A new provision in the Small Business Jobs Act passed by the Senate last week may mean big things for wind farm owners who place projects into service this year. The $42 billion bill is expected to create 500,000 jobs, according to a summary of the bill.
The bill would also provide a slew of tax breaks to encourage investment. One such provision is bonus depreciation, which allows wind farm owners to write off more than 50% of the capital costs of building a wind farm in the year the project is commissioned. To take advantage of this tax break, project owners must commission the project before by the end of this year.
Typically, most assets owned by businesses are written off over a period of time prescribed by tax rules. Under existing rules, wind farms are written off over five years. The new bonus depreciation law would make wind farm writeoffs even quicker.
The faster owners can write off capital costs, the more valuable the asset becomes, explains Eli Katz, a partner at New York-based law firm Chadbourne & Parke.

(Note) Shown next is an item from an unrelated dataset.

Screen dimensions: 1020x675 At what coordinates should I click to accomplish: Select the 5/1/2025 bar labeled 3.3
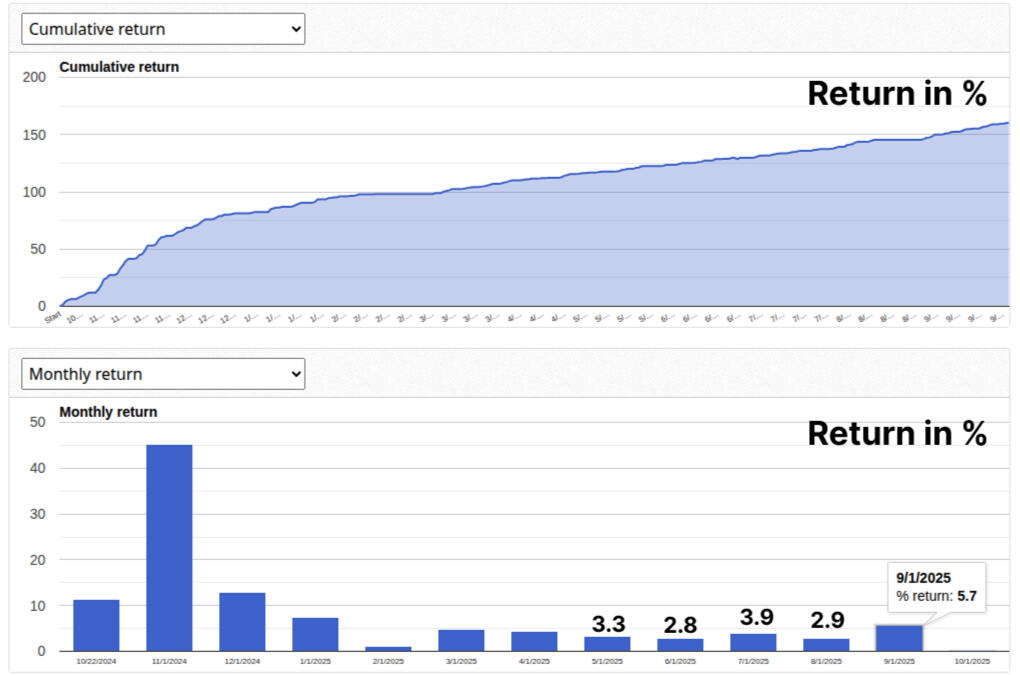607,644
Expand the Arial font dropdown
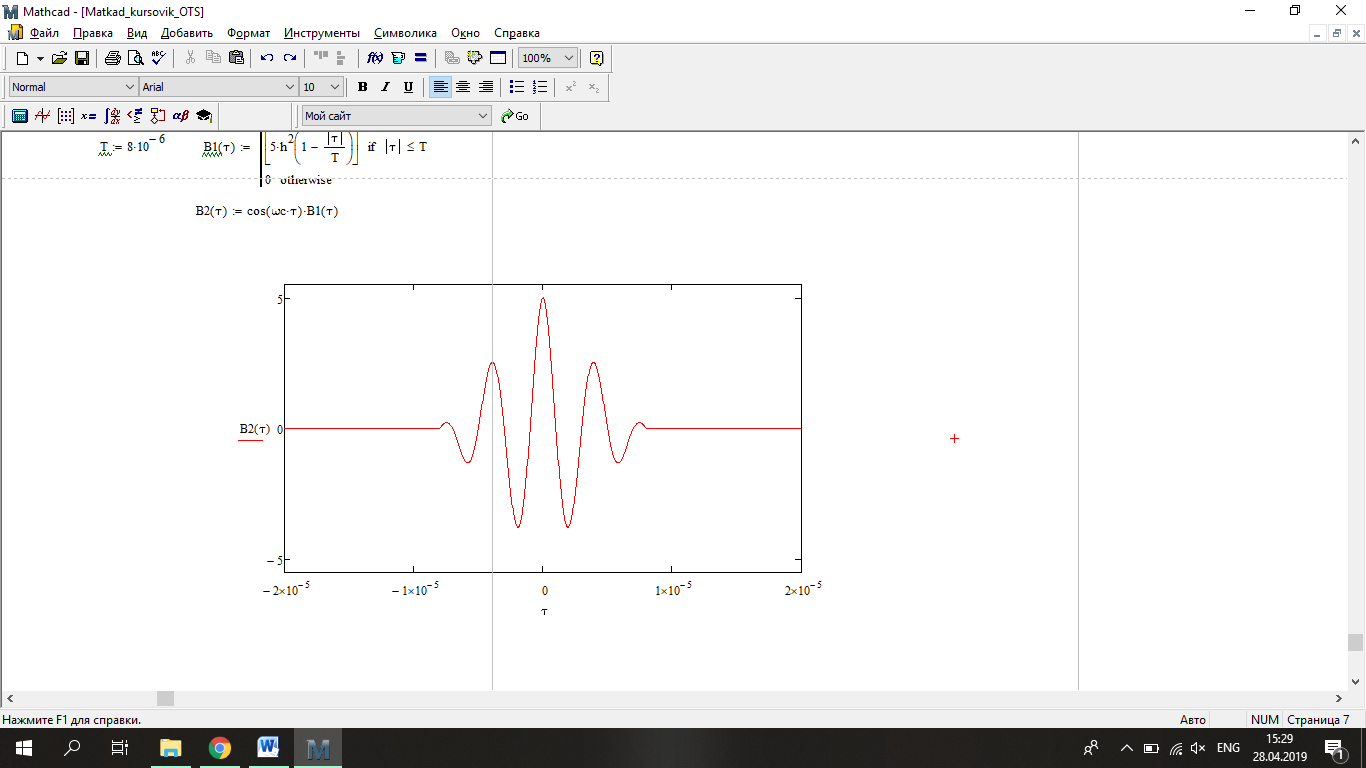1366x768 pixels. coord(290,87)
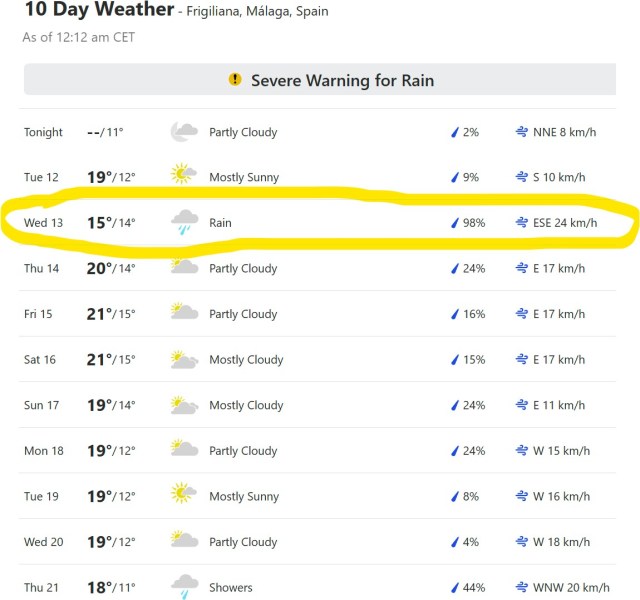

‘Congress has reached back into the tax-incentive bag and doled out a tax benefit that has been in and out of the tax code for the last decade,’ he says. ‘Faster tax depreciation makes tax-equity investments more valuable and is good for wind farm developers with large tax balance sheets that can use the tax benefits themselves. It also has implications for tax-equity investments that were closed earlier this year. Some project owners may choose to commission their projects this year in order to take advantage of this new rule.’
President Obama is also pushing a larger bonus depreciation measure for 2011. Obama's proposal – which applies to almost all types of capital assets – would let owners take a 100% write off for any project built in 2011.
‘If this goes through, it would be the biggest form of bonus depreciation ever enacted,’ Katz says. ‘If you believe that tax incentives are the way to turbo-charge this business, then this is certainly one way to do it.’
However, Katz says, bonus depreciation, may not be a panacea for the renewable energy financing backlog in the U.S.
‘Most projects will still need to attract a tax-equity investor, and there is growing evidence that many large financial institutions have little tax appetite, and so, bonus depreciation may not be enough to get them off the sidelines, especially in a low-interest-rate environment where deferring taxes is less valuable,’ he says.